• Given text:
Blog Entry

Haney as confused about Tiger as we are

Posted on: March 1, 2011 4:50 pm
 

PALM BEACH GARDENS, Fla. -- You are not alone.

Like most everybody, even some prominent former members of the Tiger Woods camp are perplexed about the state of the fallen world No. 1's game.

If not about its direction.

In fact, Hank Haney, Woods' swing coach for six dominant years, is posing the same queries that the rest of us are asking. A sampling of quick-n-easy ones spring to mind.

Where is he and why isn't he playing? What's the deal with the swing changes? What's taking so long to post decent results?

They sound all-too familiar.

"It's hard to micro-analyze golf," Haney said. "You can’t make too much of match play last week because it's one round and Torrey Pines was one tournament. I don't know if there has been enough of a sample size. Maybe he just needs to play more."

But, of course, he hasn’t.

It's already March, yet Woods has logged nine live rounds as the tour heads to the Honda Classic and kicks off the Florida Swing, the traditional gateway to the Masters, which begins April 7.

Sure, empires have been built in five weeks. Empires have crumbled in the same span. Haney, watching from afar like the rest of us after severing ties with Woods last May, is scratching his head just as often, too, as Woods sends forth obtuse messages that have caused more confusion than clarity. He is expected to play this month at Doral and Bay Hill, where he can log eight more rounds before the Masters.

Like others, Haney doesn’t understand why Woods keeps explaining that he needs more time and repetitions, yet hasn’t added any stars. After getting bounced in the first round of the Accenture Match Play last week, Woods didn’t play this week, citing unspecified commitments. He's never played at Tampa's Transitions Championship, either, and rarely deviates from his list of annual tournament favorites.

Thus, as time keeps ticking away, so does his stature on the global pegboard. Woods this week dropped to fifth in the world ranking, his lowest position since the week before he won the 1997 Masters, the first of his 14 major championship titles.

If you think his new swing looks foreign, so does his movement in the ranking -- backwards.

Two weeks ago, after reading reports that longtime confidant John Cook said that Woods had suddenly solved his offseason swing issues, Haney recalled a similar moment in their time together and predicted that Woods would win. Then he watched as Woods washed out in the Tucson desert, losing in 19 holes to underdog Thomas Bjorn.

"I get confused when I listen to everything, because everything seems contradictory," Haney said. "He says he needs more reps, but he doesn’t play any more? John Cook said he doesn’t really need to hit a lot of balls anymore, he just needs to play. But I thought he just needed more reps? More reps, but you don’t need to practice? What is it?"

What it isn't is pretty. Woods hasn't posted a win on the PGA Tour in 17 months and hasn’t mustered an official top 10 on American soil since the U.S. Open last June. He again skipped the Honda, played two hours from his Orlando home. If there's one thing we have learned over the course of Woods' 15 years as a pro, is that he views stubbornness as an attribute.  He's not going to add tournaments just because nearly everybody thinks that's what is best.

• Supplied entries:
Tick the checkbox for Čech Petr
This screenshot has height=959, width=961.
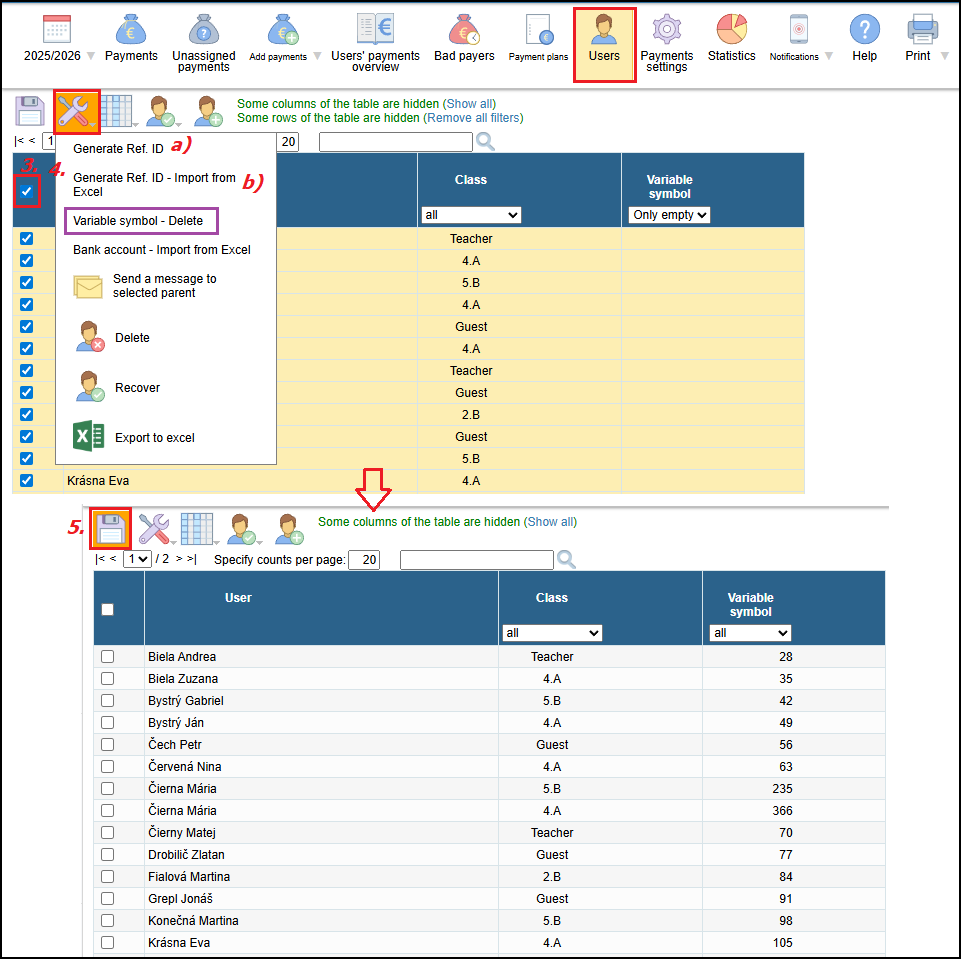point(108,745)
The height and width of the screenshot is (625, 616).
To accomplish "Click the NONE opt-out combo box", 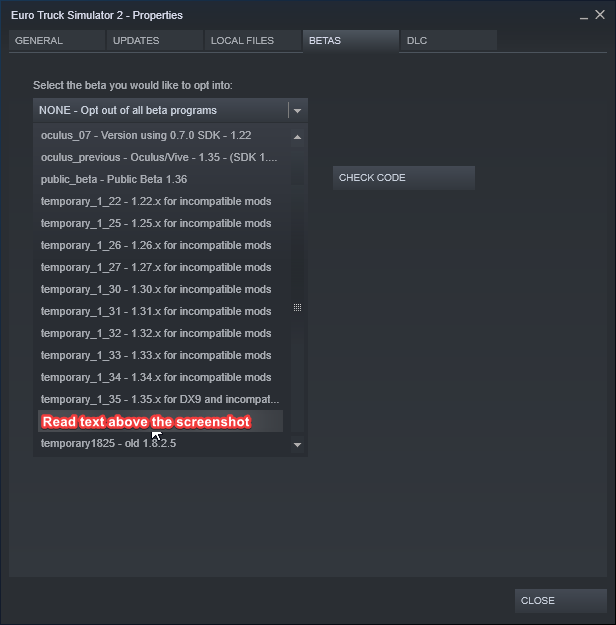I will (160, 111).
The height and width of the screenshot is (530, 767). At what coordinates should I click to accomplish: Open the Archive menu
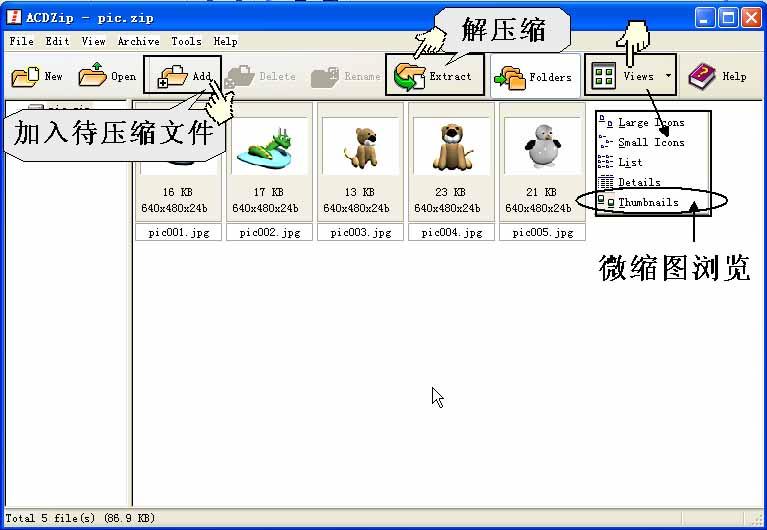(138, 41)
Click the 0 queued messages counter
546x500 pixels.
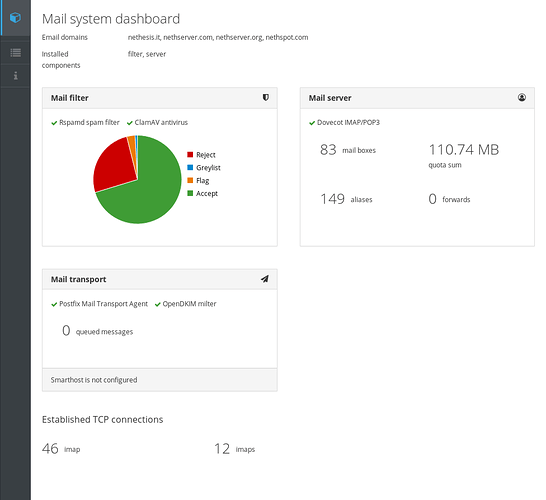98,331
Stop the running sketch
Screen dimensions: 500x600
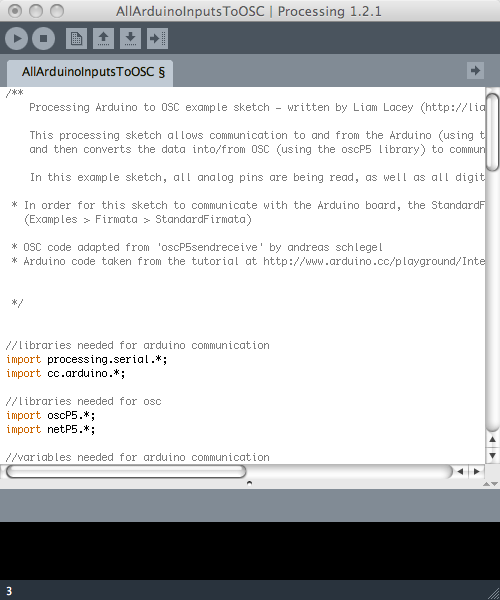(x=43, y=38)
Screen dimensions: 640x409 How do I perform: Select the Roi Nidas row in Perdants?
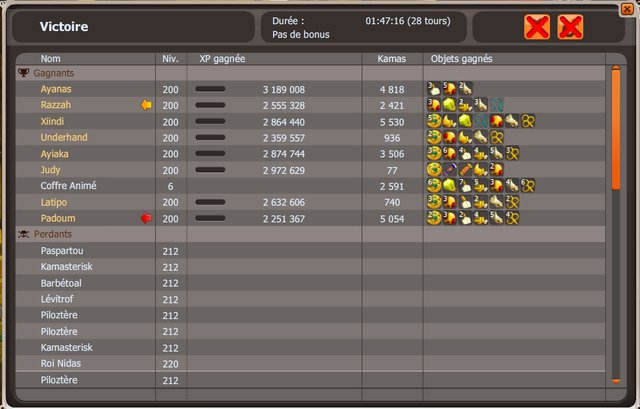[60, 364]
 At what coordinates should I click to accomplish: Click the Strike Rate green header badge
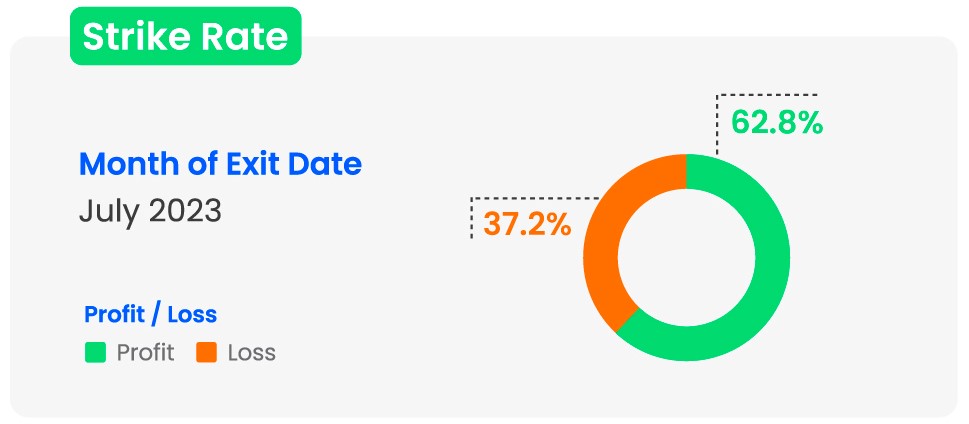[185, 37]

• What you are asked to do: Can you retype the blog entry on Hank Haney and Tiger Woods word for word, starting at "In fact, Hank" and ending at "course, he hasn’t."?

• Problem solution:
In fact, Hank Haney, Woods' swing coach for six dominant years, is posing the same queries that the rest of us are asking. A sampling of quick-n-easy ones spring to mind.

Where is he and why isn't he playing? What's the deal with the swing changes? What's taking so long to post decent results?

They sound all-too familiar.

"It's hard to micro-analyze golf," Haney said. "You can’t make too much of match play last week because it's one round and Torrey Pines was one tournament. I don't know if there has been enough of a sample size. Maybe he just needs to play more."

But, of course, he hasn’t.